The independence of government arts funding

Following on from the recent paper on the arm's length principle by Marc Sidwell,  IFACCA (the International Federation of Arts Councils & Cultural Agencies) have just published a wider report on the independence of government arts funding. Their website says:

"The degree of independence that governments afford arts support is a universal concern. Debate has often centred on the choice between arts council or ministry, but such a dichotomy enormously oversimplifies the issues, particularly as so many countries have a mixture of the two institutional forms. This report, written by Christopher Madden, reviews the cultural policy literature and data gathered over by IFACCA over several years to address two main issues relating to political involvement in arts support: how much influence do governments have over arts funding?; and how much influence should governments have over arts funding? The report provides background to the issue of independence of arts support but does not argue for any particular institutional model. It takes a neutral stance, looking at cultural policy models and frameworks, surveying the incidence of different approaches around the world, and summarising views about the strengths and weaknesses of the two main approaches."


July 28, 2009

Use of digital technologies in the arts

Two reports commissioned by the Arts Council are now available.  The first is “Digital Content Snapshot”, a mapping document of the online presence of the ACE’s regularly-funded organizations:

The second is “Consuming digital arts”, produced by Synovate:

“The aim of this study was to assess understanding of, engagement with and aspirations for art in the digital space amongst the general public.”


July 17, 2009

The Arts Council: managed to death?

A provocative new report by Marc Sidwell from the right wing think tank New Culture Forum recommends that the Arts Council be abolished, and that arts organizations should be funded directly from the DCMS. This has already been disowned by the Conservative Party Shadow Arts Minister Ed Vaizey…

The report draws on Genista McIntosh’s 2008 review of the Arts Council.

Some comment has recently appeared on the NCF website.


Global financial crisis : impact on the arts

The International Federation of Arts Councils & Culture Agencies (IFACCA) has just published a report with the unsurprising conclusion that the international financial downturn will have a strongly negative effect on sponsorship, philanthropic giving and endowment income. Here's the brief description.


April 27, 2009

Arts Council England announces new £40m hardship fund for arts groups

The Arts Council has announced an emergency package of £40 million to help arts organisations hit by the recession.
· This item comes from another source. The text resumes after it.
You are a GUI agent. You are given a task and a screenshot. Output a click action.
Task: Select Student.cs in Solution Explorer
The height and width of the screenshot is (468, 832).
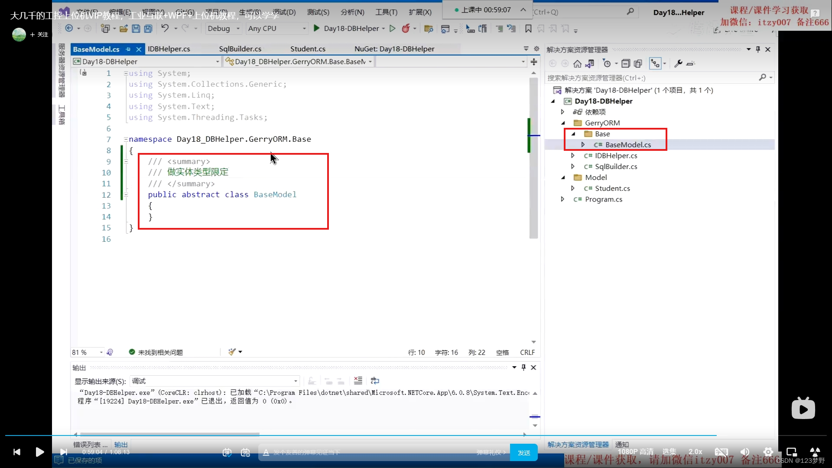coord(612,189)
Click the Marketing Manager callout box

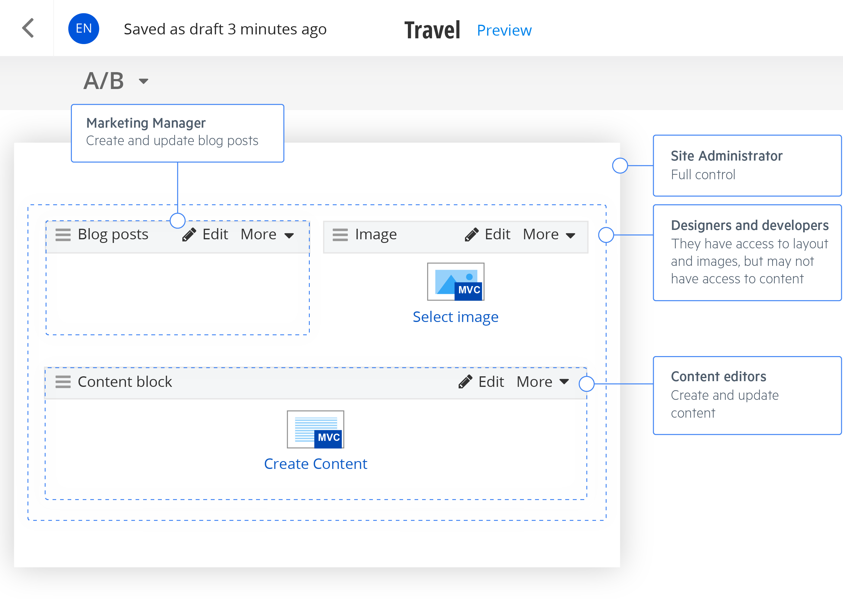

Arts & Business are also reporting a substantial drop in both public sector and private funding. For more information, see this piece in Saturday's Guardian.


March 05, 2009

More confirmation from America

Follow-up to Business likely to cut arts sponsorship from Cultural Policy Studies Blog

According to a report on Bloomberg news, corporations and wealthy individuals are donating less to non-profit organizations, with the arts and culture most likely to suffer.


February 25, 2009

Business likely to cut arts sponsorship

Unsurprisingly, Arts & Business are reporting that companies are likely to cut arts sponsorship because they are worried that they will be seen to be wasting money on frivolities.

This follows a recent report which shows that private investment in the arts is more likely to come from individuals than business.


January 28, 2009

95% of music downloads are illegal

According to a new report by the International Federation of the Phonographic Industry (IFPI), 95% of all music downloads are illegal. See this report in the Guardian

For further information and the full report, go to the IFPI website.


December 22, 2008

Mayor of London's cultural strategy

The mayor of London, Boris Johnson, has unveiled his cultural strategy for 2009-2012.  This was flagged up in the press as a return to giving youngsters what is "good" for them, rather than trying to entice them by offering hip hop etc (see the report in the Guardian).

The full report can be found on the Mayor of London website.